Running it, of course, requires a different prerequisite (some might say “ingredient”) than what most people talk about: a great regional restaurant brand. With that often comes a need for a great product—be it a dish or a component of a dish—that actually puts that regional restaurant on the map. You expand your restaurant footprint from there, then hit the supermarket aisles with premium-priced, flagship products that tie tightly to your restaurant and
Rao’s is the of-the-moment example of this, but Momofuku is doing this and Vista Hermosa is a few steps behind.
The play may not be repeatable by most—and that’s precisely the point. Because it’s not, you can immediately command a premium. And that premium can be even more absurd, while still distributed to the masses, if you can produce some level of “squint your eyes and your in the restaurant” type quality.

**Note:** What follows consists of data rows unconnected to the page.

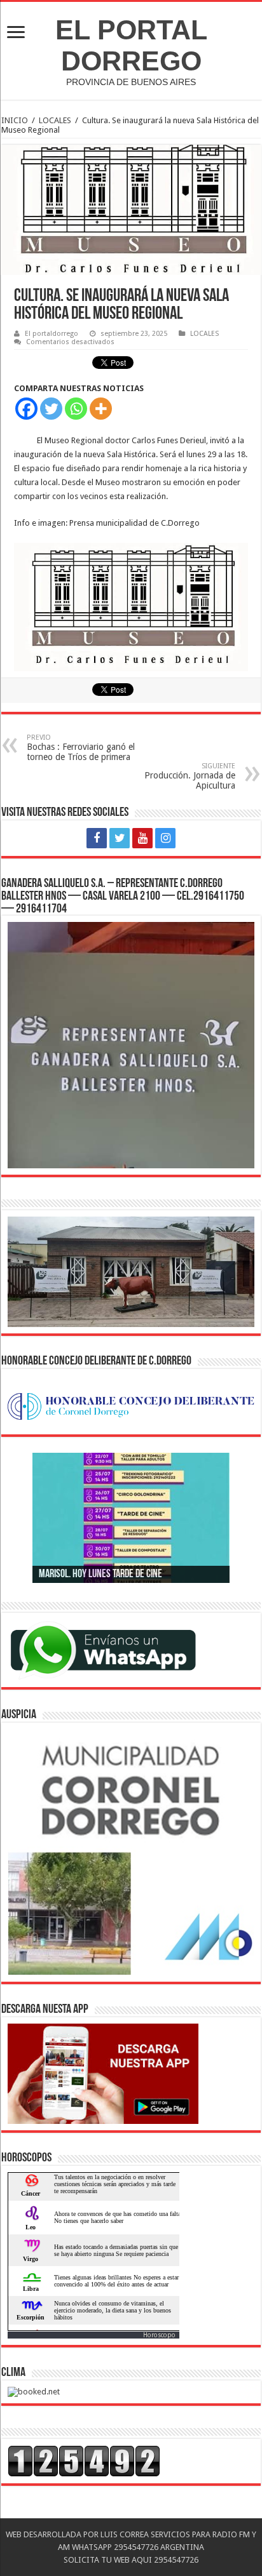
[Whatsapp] (76, 408)
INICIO (14, 120)
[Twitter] (51, 408)
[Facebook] (26, 408)
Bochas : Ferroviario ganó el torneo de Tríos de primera (81, 747)
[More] (101, 408)
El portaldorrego (51, 334)
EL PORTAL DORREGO (131, 45)
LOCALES (55, 120)
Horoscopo (159, 2335)
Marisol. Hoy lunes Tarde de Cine (100, 1574)
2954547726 (135, 2547)
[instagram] (165, 838)
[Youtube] (142, 838)
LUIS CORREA (124, 2534)
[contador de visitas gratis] (84, 2461)
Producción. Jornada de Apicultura (189, 776)
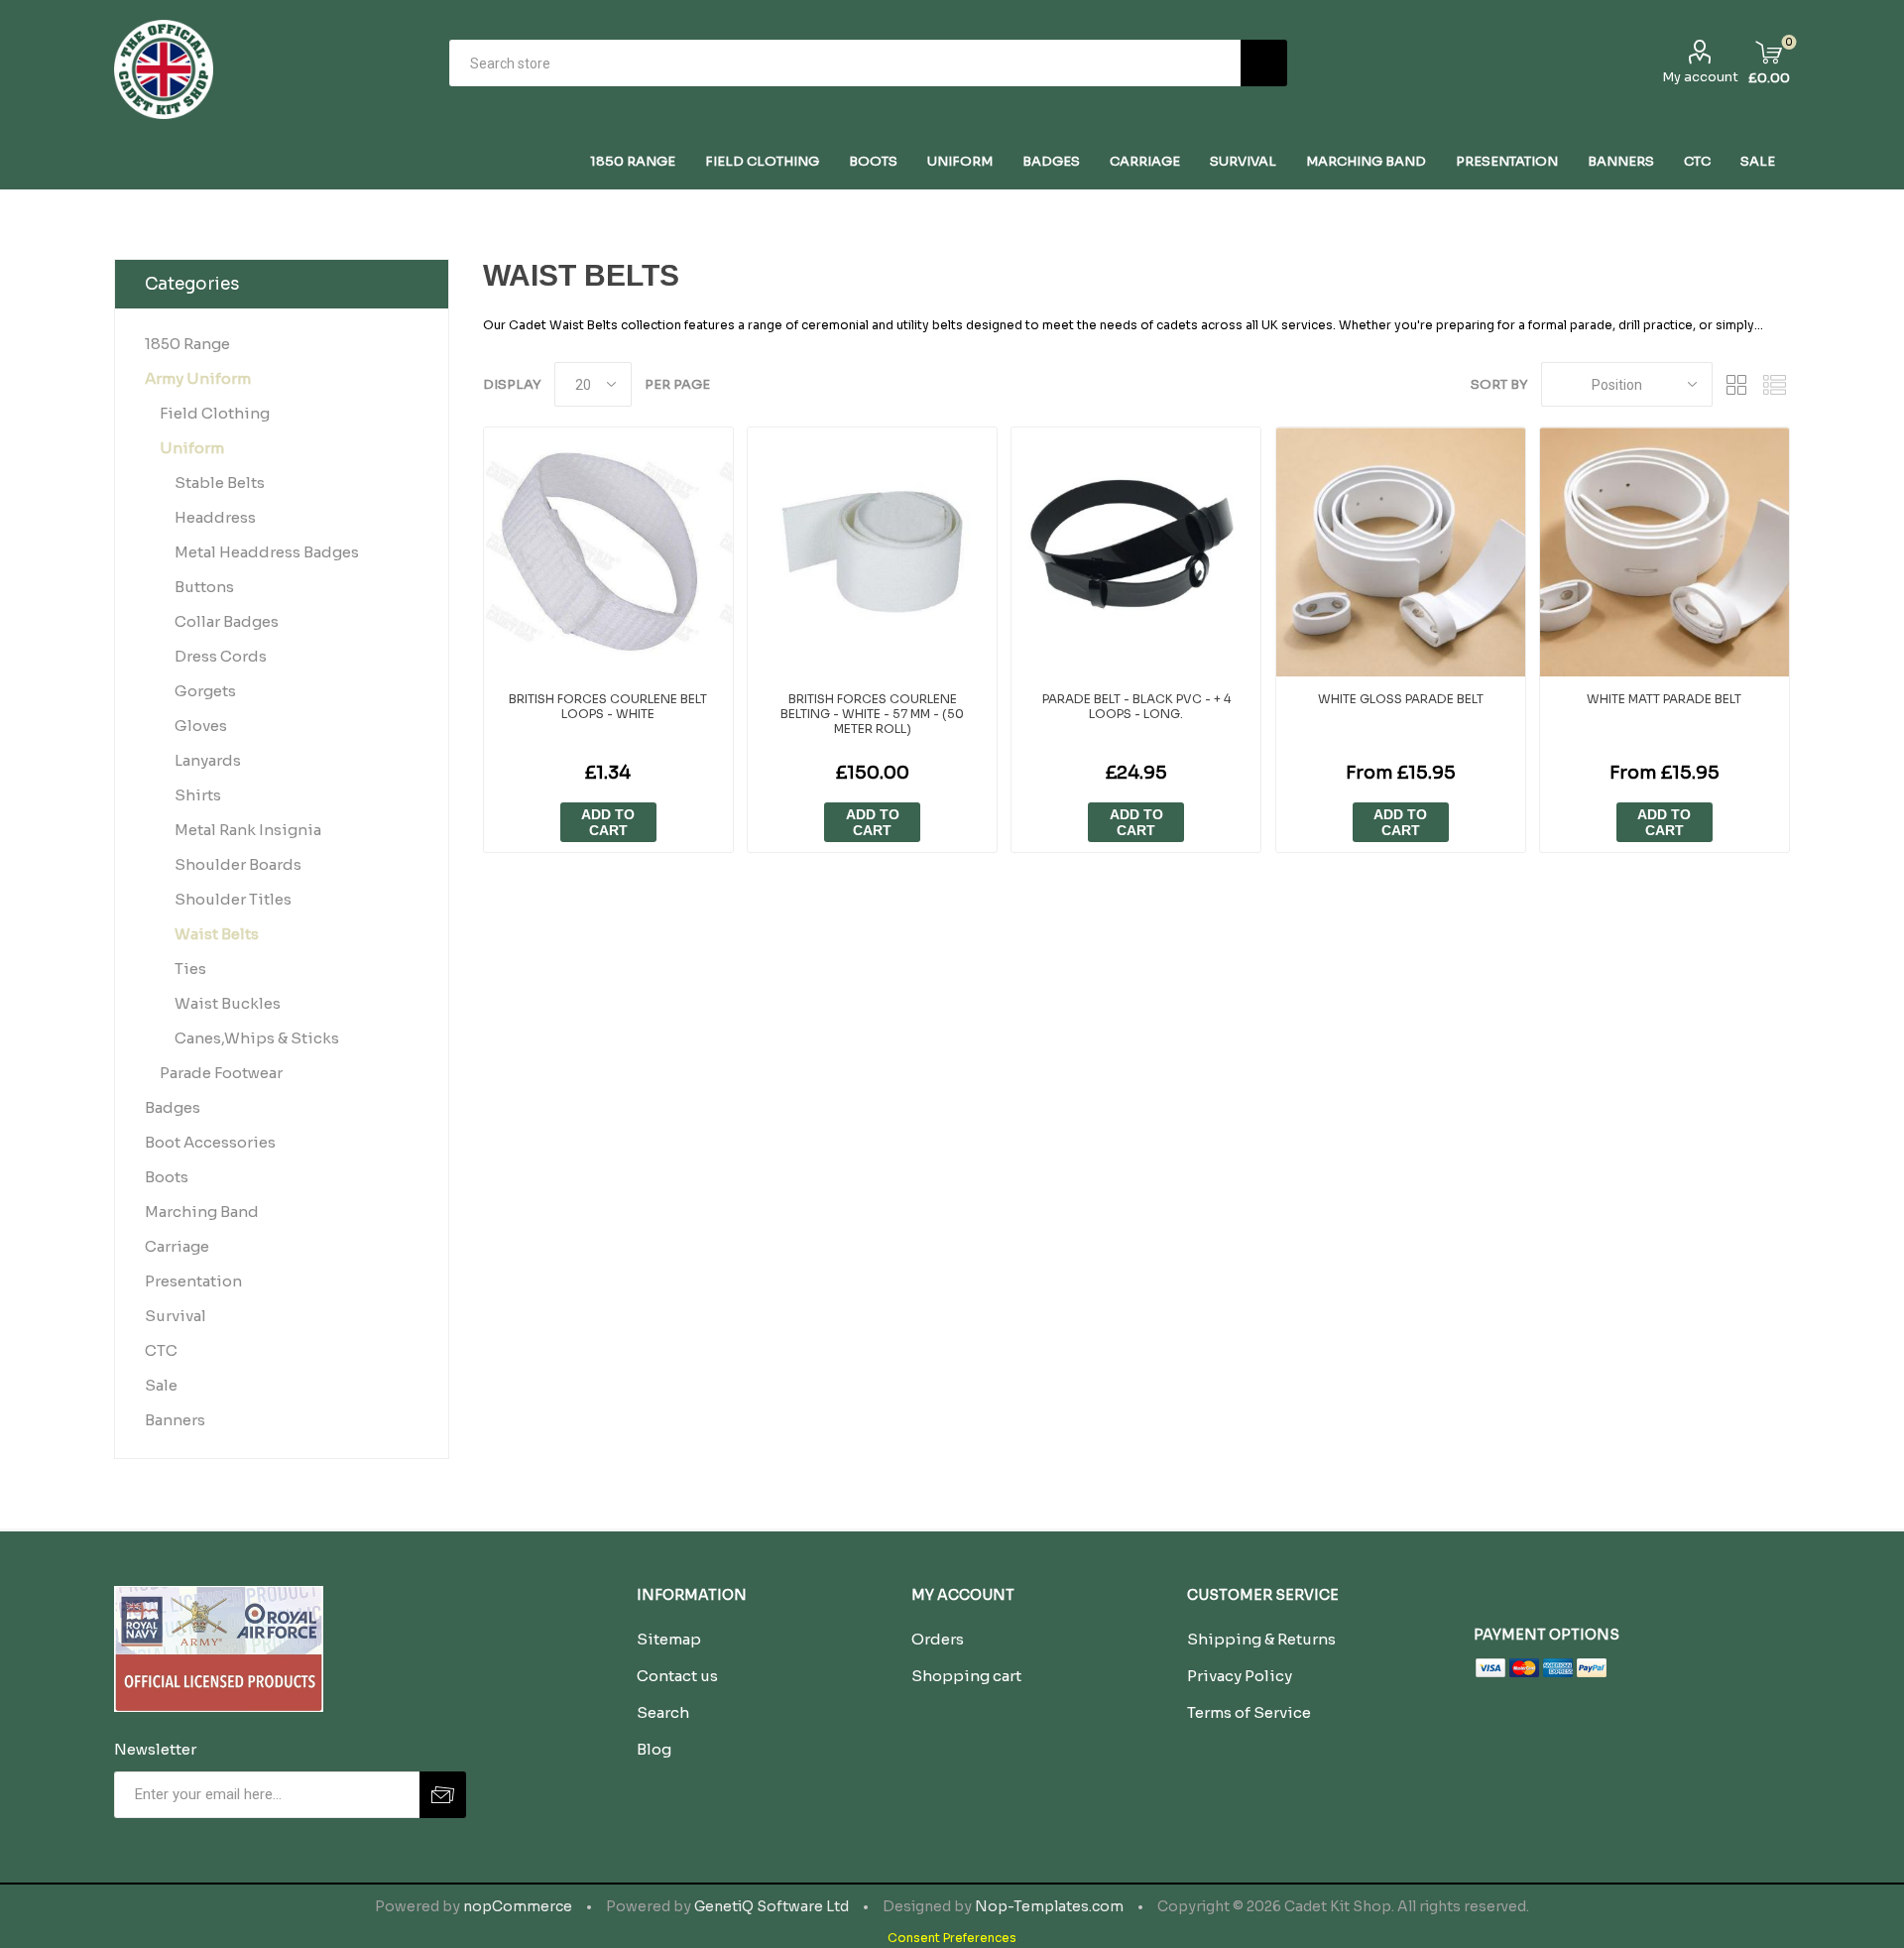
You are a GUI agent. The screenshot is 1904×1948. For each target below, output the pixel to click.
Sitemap (669, 1639)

In a newsletter from a couple years ago, we questioned how much better a Cheerio’s-inspired product needed to be to reach scale. In it, we wrote:
It seems more likely, though, that the next wave of upstart CPG brands will follow less of the Bonobos/Warby Parker playbook—where value is the main driver—and more of the Parade/Topicals/OffLimits playbook—where being straight-up different, be it category, product, or brand, is the main driver.
A slightly-better-for-you version of something at not-quite-a-premium price is how the traditional DTC brand could be described. You could also describe this as attempting to blur the lines between value and high end. And based on the IRI insight, it sounds like that approach may end up being an uphill battle.
Restaurant brands are, inherently, different. They’re limited in their distribution (i.e., their restaurant footprint) until they package their products for retail distribution. If you’re a restaurant that catches fire, then, you’re building demand for a product that doesn’t even exist yet, lending more pricing power advantages and basically saying “eff it” to any sort of value claim.
IRI, in it’s 2020 CPG Growth Leaders report specifically called out how this type of play might be buoyed by market tailwinds: “Large CPG innovation and hyper-targeted small CPGs” are increasing premiums at the top-end of the market, while more value brands and private labels are capturing more of the rest of the market.
It seems that, rather than try to create that premium in-house, Campbell found it elsewhere. Not a bad outcome for Sovos—or a small New York City restaurant.